COMMENTARY

The right's latest anti-trans hysteria just blew up

Anti-trans hysteria isn't just baseless — it's harmful

By Amanda Marcotte

Senior Writer

Published October 26, 2021 1:02PM (EDT)

Greg Abbott (Photo illustration by Salon/Getty Images)
Greg Abbott (Photo illustration by Salon/Getty Images)

Republican Texas Gov. Greg Abbott — who is on quite the rampage against the rights, and even lives, of Texas residents — has struck again. On Monday, the governor signed a law barring trans athletes from teams corresponding to their gender. The law requires students to play on teams based on the gender listed on their birth certificate, not the one they live as, even if they take gender-affirming hormones that could affect their athletic performance. This impacts not just minor students in junior high and high schools, but legal adults who are in college athletics. 

The cover story for this attack on trans rights is that it's about "protecting" girls and women, on the unevidenced grounds that trans girls and women have unfair advantages in sports. Rep.
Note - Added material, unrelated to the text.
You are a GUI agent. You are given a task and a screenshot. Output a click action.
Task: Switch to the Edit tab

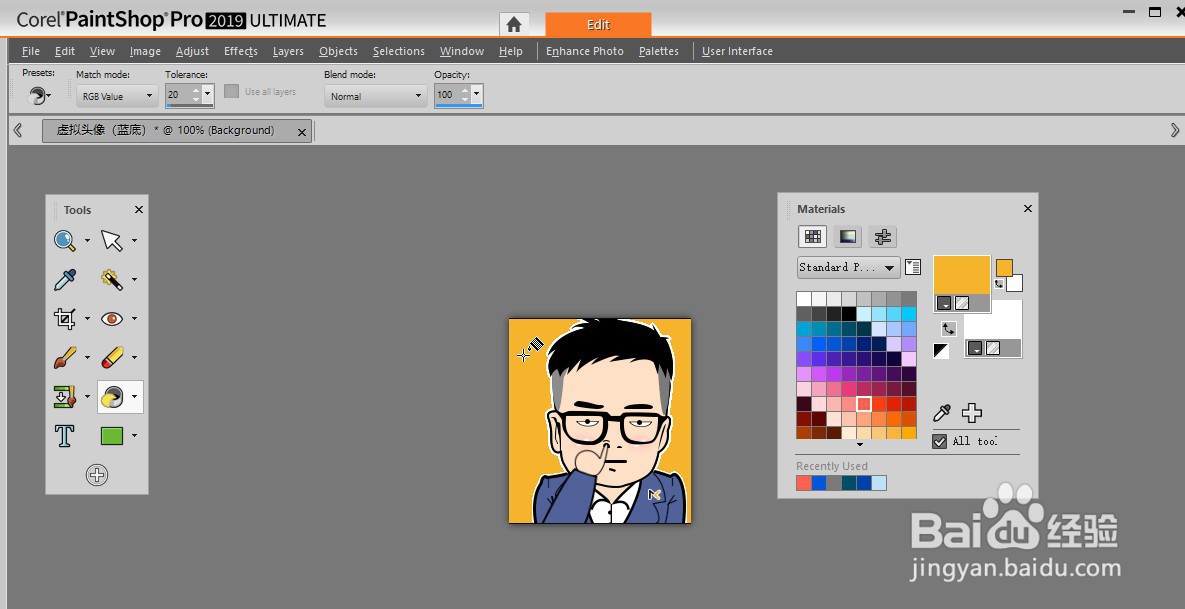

Valoree Swanson, the Republican who is the lead sponsor on the bill, has been maximally smarmy in her rhetoric about her supposed love of girls, her desire for them to be safe, and her enthusiasm for their ambitions. 

"It's very important that we, who got elected to be here, protect our girls," Swanson said earlier this month in defense of what she described as a "need a statewide level playing field."

She is lying.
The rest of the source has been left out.